Though there are approximately 20,000 apartments in lower Manhattan, only 272 residents participated in the second program. This low participation rate may be more understandable when considering that EPA used results from the first program to insinuate that there was little or no risk of WTC dust contamination in residences. What EPA didn't explain was that 80 percent of the results finding no asbestos risks were from after cleaning, not before. Apartments with air so dirty the filters clogged were disregarded, and only asbestos levels were tested, which gives no indication of the potential health risks from other toxins.

EPA has also been reactive instead of preventative when considering geographic boundaries for the program. Though obvious that buildings outside the small designated area of lower Manhattan were polluted, EPA used the difficulty in confirming the origins of toxic dust that might be found as the reason for not expanding the program above Canal Street or into Brooklyn. Avoiding areas known to have a high probability of WTC contamination because the exact science for confirmation does not exist is more conservative than the expert panel recommended.

EPA has cited resource constraints for the second program limitations. However, EPA never assessed the program needs or requested additional funds, considering itself bound to $7 million left over from the first program, which used almost $38 million.

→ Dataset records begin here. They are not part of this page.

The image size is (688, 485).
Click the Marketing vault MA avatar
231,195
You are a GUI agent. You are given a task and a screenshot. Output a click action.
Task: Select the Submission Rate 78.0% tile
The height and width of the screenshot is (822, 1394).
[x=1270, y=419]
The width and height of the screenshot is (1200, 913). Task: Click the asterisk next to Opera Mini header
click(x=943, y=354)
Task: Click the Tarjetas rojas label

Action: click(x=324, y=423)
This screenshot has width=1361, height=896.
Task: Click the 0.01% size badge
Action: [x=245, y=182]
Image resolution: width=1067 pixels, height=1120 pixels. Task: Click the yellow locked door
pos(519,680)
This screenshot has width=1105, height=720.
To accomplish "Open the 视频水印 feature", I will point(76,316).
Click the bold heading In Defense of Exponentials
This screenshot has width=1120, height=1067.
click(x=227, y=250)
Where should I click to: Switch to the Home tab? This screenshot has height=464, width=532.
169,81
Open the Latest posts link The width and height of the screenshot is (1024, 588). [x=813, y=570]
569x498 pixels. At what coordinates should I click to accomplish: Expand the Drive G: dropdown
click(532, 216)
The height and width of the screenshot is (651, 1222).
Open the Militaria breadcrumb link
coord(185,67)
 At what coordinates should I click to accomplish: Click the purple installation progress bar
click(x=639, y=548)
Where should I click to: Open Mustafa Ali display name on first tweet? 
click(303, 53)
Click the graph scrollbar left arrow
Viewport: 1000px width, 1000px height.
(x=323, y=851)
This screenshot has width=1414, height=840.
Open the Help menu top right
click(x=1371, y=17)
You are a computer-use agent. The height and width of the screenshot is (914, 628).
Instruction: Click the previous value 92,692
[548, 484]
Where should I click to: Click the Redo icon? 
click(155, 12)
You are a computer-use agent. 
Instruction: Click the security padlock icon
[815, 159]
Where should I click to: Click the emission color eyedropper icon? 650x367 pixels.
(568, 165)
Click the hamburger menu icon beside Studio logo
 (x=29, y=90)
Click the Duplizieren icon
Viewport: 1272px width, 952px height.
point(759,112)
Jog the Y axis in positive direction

Beyond ignoring the majority of the expert panel recommendations in the second program, the GAO report found that EPA's management of the panel and lack of transparency actually hindered the panel's effectiveness. EPA did not regard the panel as an independent body, and instead, treated them more as personal advisors. Rather than developing panel consensus recommendations, EPA considered members' individual suggestions separately. Thirteen of the eighteen members considered this process "inappropriate." Additionally, panel meetings and conversations were not adequately documented, which resulted in the reported loss of recommendations.

As a result, none of the members considered the panel successful in meeting its established goals:

  1. to develop the second program;
  2. to identify unmet public health needs;
  3. to identify remaining risks using exposure and health surveillance information; and
  4. to determine steps to further minimize risk.

 

Some members were so unsatisfied with the second program that they discouraged public participation.